** Задание A **
Что поэт в тексте о Маяковском завещает грядущим людям?
** Задание B **
Пожалуйста, выведите из текста о Маяковском отрывок от слов «Армии подвижников, обреченным» до слов «Око за око!» включительно.
** Задание C **
Сократите абзац текста о Маяковском, который начинается словами «Завещание поэт составил по адресу», и оформите его списком с главными фактами.

** Текст для чтения **

* * *

Андрей Платонов - Размышления читателя
Нет людей — вот в чем страдание поэта, вот в чем его отчаяние. Обыгрывание этого страдания и могло бы стать основной «темой с вариациями» для деятельности поэта обычной талантливости. Но у поэта гениального страдание переходит в энергию ненависти к причине страдания, в месть сеятелям отчаяния, в движение жизни, которое всегда приводит к надежде и освобождению от страдания.
Этот путь — сквозь страдание, а не в обход его — тяжел, но другой путь пока неизвестен, и легкого пути поэт-подвижник не ищет.
Правильно!
Каждого,
кто
об отдыхе взмолится,
оплюй в его весеннем дне!
Армии подвижников, обреченным добровольцам
от человека пощады нет!
Севы мести в тысячу крат жни!
В каждое ухо ввой:
вся земля —
каторжник
с наполовину выбритой солнцем головой!
Око за око!
Но велико ощущение в поэте прирожденной и завоеванной истины собственной жизни, и эта его жизнь, его сила, несмотря ни на что, не может не победить. С краткостью, непосредственностью и энергией великой души он говорит:
Убьете,
похороните —
выроюсь!
Правильно. Только тот и достоин жизни, кто способен выходить живым даже из могилы.
Если перед лицом поэта «нет людей» в 1913–1915 годах, то это не значит, что их вообще нет, а главное, что их никогда и не будет. Лишь крайний обыватель или то «загадочнейшее существо», работающее над телячьей ножкой, думает, что его состояние вечно.
Поэт думает иначе:
Грядущие люди!
Кто вы?
Вот — я,
весь
боль и ушиб.
Вам завещаю я сад фруктовый
моей великой души!
Завещание поэт составил по адресу, его наследство принято, и теперь оно используется советским читающим народом со все более нарастающей пользой для себя. Поэт вообще завещал всего себя и оставил свою поэзию по хорошему, ясному адресу. Он совершенно точно предвидел свое большое значение в будущем времени и с магической силой предсказал события — революцию семнадцатого года (ошибившись на год от естественного нетерпения, поэтому это не ошибка, ошибкой было бы опоздание), затем, что он умрет от своей руки, что в его честь будут переименованы улицы, что поэты имярек (в то время еще неясные для многих по своей поэтической ценности) суть ничтожества, и многое другое, большое и малое, предрек Маяковский, и его предвидения сбылись.

* * *

** Записи **
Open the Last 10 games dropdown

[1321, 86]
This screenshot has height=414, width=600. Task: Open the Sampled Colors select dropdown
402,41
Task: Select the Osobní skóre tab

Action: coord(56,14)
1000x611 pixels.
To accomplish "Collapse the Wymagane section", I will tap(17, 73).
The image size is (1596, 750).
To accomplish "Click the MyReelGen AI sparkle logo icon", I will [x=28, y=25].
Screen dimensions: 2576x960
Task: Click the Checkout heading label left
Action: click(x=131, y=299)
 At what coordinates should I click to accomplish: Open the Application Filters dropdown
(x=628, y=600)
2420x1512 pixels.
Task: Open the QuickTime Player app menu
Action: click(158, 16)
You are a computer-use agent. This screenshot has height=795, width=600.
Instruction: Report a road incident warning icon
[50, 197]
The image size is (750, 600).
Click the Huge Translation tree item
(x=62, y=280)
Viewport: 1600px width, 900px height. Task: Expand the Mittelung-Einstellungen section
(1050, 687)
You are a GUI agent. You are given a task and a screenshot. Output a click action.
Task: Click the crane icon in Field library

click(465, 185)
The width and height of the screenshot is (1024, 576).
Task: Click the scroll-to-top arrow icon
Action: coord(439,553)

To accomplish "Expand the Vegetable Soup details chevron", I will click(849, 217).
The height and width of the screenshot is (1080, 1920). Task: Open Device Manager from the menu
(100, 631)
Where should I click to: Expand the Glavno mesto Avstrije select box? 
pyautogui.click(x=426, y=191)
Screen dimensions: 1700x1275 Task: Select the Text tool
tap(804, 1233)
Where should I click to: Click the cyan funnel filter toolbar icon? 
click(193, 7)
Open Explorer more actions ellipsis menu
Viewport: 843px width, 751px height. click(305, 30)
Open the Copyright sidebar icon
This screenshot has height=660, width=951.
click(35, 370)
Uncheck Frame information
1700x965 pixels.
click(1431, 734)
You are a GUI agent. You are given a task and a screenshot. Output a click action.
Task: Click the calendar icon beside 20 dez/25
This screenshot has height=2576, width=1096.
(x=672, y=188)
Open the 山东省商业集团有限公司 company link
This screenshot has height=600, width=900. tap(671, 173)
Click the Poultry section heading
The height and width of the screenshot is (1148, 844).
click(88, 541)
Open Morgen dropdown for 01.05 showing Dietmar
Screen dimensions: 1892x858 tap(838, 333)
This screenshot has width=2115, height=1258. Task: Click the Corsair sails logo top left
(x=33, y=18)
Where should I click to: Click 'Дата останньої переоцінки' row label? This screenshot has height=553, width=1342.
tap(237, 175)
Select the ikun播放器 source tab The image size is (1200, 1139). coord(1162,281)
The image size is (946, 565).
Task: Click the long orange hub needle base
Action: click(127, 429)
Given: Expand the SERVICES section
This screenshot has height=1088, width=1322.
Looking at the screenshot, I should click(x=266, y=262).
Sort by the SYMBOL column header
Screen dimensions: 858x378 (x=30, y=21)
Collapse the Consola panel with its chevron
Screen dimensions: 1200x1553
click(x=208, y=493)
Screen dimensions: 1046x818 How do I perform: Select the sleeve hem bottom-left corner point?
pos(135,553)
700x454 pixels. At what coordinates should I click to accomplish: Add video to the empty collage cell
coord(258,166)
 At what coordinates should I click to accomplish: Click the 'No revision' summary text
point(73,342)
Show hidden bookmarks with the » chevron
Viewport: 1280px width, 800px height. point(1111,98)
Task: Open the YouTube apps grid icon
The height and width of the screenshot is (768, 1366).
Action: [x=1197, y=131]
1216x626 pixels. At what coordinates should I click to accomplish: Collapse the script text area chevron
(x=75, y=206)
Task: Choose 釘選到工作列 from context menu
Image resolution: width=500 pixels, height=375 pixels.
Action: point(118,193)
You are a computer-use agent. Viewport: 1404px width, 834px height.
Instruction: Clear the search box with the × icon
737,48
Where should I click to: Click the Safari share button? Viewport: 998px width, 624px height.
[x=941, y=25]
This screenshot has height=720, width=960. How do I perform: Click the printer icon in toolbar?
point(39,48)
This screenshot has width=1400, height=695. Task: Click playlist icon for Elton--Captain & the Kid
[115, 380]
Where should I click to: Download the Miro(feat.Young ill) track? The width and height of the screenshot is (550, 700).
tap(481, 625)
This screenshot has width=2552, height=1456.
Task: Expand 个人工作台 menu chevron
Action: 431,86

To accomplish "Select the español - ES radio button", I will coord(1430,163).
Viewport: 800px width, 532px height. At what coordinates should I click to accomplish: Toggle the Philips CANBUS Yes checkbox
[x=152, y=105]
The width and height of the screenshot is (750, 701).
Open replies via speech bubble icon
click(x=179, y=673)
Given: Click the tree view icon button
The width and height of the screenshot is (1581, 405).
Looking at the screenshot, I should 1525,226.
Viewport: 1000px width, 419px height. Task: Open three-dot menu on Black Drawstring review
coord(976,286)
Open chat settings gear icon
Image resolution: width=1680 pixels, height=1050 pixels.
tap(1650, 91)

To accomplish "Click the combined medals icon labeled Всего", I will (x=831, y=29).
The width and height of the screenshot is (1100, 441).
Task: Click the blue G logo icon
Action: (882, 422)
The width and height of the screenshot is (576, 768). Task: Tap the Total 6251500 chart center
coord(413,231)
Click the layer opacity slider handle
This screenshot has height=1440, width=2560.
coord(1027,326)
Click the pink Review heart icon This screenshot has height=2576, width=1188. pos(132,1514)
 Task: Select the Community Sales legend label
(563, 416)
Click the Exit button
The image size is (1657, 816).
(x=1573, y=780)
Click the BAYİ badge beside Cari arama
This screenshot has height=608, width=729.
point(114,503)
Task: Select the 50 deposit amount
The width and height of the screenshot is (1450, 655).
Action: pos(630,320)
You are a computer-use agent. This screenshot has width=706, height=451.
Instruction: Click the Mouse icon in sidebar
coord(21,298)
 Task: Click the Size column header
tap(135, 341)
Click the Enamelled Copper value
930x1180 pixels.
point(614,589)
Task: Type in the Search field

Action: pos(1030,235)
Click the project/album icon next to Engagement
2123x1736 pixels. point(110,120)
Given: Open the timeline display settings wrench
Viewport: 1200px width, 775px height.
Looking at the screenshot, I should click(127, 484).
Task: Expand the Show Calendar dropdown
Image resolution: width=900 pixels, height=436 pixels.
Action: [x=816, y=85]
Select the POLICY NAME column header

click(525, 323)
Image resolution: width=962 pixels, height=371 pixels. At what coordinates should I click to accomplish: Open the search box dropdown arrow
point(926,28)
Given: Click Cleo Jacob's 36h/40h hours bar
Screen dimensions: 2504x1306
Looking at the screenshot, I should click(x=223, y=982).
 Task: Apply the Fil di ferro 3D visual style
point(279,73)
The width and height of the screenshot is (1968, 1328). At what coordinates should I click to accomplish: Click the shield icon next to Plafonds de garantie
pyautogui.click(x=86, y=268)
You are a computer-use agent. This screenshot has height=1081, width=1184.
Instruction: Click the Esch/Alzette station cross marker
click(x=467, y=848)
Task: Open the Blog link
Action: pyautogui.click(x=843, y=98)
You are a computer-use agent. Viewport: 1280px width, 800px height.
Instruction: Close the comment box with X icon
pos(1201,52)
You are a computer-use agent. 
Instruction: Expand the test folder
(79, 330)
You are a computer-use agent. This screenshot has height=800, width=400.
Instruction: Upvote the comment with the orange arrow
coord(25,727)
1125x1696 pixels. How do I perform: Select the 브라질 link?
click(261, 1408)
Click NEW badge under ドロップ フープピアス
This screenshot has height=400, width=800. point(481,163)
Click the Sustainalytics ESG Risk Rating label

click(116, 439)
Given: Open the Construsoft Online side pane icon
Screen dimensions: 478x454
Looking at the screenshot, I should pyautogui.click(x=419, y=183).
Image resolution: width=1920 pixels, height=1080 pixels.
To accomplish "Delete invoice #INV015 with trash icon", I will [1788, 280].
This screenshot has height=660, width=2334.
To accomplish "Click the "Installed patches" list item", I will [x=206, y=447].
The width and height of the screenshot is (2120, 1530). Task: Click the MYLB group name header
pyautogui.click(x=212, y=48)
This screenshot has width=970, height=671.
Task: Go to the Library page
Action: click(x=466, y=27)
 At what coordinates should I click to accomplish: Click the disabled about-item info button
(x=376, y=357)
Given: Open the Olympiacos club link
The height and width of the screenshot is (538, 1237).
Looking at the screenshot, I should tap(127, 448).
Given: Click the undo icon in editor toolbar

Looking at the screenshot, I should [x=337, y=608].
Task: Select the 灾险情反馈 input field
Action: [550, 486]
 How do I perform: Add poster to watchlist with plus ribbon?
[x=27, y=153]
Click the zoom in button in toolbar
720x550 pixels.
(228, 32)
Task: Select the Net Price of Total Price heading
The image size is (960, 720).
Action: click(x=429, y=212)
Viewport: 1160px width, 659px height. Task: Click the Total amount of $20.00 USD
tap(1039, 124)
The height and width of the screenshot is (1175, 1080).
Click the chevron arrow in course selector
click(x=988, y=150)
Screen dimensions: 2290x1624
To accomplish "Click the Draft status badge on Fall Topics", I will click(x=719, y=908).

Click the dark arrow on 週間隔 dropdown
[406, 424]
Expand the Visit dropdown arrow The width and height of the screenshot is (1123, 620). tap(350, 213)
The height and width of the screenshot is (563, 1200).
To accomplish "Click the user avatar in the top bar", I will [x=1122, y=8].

* * *

** Верный ответ A **
Фруктовый сад своей великой души.

** Верный ответ B **
Армии подвижников, обреченным добровольцам
от человека пощады нет!
Севы мести в тысячу крат жни!
В каждое ухо ввой:
вся земля —
каторжник
с наполовину выбритой солнцем головой!
Око за око!

** Верный ответ C **
- Завещание поэта принято, и советский читающий народ использует его наследство со всё большей пользой для себя.
- Поэт завещал всего себя и оставил свою поэзию по ясному адресу.
- Он точно предвидел своё большое значение в будущем.
- Маяковский предсказал революцию семнадцатого года, ошибившись на год. Автор не считает это ошибкой, потому что поэт ошибся от нетерпения, а не опоздал.
- Он также предсказал свою смерть от собственной руки, переименование улиц в свою честь и ничтожество некоторых поэтов.
- Его предвидения сбылись.